▸ AIM OF THE EXERCISE
Rewrite the stretch of data below, from the start through the line containing "coord(258,333)", as a Markdown table with the columns Row and Line, numbering each line and leaving out blank lines.

------ RECORDED DATA ------

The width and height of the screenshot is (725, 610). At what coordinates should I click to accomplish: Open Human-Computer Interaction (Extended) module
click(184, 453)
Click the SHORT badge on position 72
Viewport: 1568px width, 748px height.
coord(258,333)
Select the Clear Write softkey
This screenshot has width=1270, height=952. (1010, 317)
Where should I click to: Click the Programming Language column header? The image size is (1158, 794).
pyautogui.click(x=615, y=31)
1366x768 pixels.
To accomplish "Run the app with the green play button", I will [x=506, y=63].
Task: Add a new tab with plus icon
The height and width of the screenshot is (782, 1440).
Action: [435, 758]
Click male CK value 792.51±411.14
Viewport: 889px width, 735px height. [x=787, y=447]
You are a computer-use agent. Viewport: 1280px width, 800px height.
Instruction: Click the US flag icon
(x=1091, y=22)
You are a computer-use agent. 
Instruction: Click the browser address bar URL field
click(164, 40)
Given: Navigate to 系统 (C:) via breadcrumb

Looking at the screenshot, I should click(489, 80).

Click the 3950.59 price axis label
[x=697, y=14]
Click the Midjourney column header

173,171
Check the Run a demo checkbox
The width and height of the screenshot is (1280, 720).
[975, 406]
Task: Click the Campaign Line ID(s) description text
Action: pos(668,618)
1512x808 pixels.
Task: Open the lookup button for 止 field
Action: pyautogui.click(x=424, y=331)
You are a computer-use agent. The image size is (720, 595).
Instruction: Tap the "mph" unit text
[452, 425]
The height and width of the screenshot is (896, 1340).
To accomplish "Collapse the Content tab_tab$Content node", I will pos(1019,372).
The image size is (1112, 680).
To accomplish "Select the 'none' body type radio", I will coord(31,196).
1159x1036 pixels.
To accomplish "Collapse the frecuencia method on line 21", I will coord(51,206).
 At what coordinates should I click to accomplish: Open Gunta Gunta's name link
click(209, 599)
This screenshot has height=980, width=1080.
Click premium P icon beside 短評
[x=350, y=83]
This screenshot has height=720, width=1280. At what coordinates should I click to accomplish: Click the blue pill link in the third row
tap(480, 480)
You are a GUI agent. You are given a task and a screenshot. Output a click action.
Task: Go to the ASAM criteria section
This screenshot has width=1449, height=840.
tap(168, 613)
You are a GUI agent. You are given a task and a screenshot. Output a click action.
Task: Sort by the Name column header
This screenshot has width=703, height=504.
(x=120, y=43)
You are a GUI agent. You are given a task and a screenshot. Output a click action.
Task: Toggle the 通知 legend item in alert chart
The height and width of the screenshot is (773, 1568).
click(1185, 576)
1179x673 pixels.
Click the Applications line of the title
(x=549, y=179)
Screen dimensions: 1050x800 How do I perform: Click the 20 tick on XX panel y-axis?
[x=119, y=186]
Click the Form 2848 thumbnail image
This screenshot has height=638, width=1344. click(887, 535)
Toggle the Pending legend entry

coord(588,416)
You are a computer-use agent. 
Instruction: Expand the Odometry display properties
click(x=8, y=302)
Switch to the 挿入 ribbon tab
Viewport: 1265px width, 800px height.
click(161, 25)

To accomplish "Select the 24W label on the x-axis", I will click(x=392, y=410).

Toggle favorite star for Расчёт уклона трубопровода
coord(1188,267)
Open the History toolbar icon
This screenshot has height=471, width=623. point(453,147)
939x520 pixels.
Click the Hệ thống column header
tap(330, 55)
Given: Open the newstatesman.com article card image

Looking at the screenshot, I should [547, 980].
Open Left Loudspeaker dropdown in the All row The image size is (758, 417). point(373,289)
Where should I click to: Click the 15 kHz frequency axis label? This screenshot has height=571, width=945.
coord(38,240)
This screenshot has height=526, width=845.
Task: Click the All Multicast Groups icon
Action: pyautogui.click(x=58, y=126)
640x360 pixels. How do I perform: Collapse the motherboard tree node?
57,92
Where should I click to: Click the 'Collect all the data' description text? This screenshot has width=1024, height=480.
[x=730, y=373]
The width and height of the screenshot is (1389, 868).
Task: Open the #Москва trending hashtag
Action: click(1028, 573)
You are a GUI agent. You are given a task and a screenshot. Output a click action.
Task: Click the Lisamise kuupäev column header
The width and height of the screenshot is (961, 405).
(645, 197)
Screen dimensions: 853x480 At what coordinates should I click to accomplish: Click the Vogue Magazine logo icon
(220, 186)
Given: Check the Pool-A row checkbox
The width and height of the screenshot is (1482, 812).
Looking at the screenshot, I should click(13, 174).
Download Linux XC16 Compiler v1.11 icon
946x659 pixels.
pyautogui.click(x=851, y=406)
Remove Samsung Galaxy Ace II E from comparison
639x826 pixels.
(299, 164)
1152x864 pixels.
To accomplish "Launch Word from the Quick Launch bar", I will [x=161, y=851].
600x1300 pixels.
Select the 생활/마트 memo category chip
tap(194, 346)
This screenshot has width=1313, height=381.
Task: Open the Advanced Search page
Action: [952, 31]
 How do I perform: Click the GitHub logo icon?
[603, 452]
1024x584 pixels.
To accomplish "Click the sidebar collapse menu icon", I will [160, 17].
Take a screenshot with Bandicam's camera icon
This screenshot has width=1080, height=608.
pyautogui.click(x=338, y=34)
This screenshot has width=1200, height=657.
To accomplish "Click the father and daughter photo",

------

▸ SOLUTION TO THE EXERCISE
| Row | Line |
|---|---|
| 1 | The width and height of the screenshot is (725, 610). At what coordinates should I click to accomplish: Open Human-Computer Interaction (Extended) module |
| 2 | click(184, 453) |
| 3 | Click the SHORT badge on position 72 |
| 4 | Viewport: 1568px width, 748px height. |
| 5 | coord(258,333) |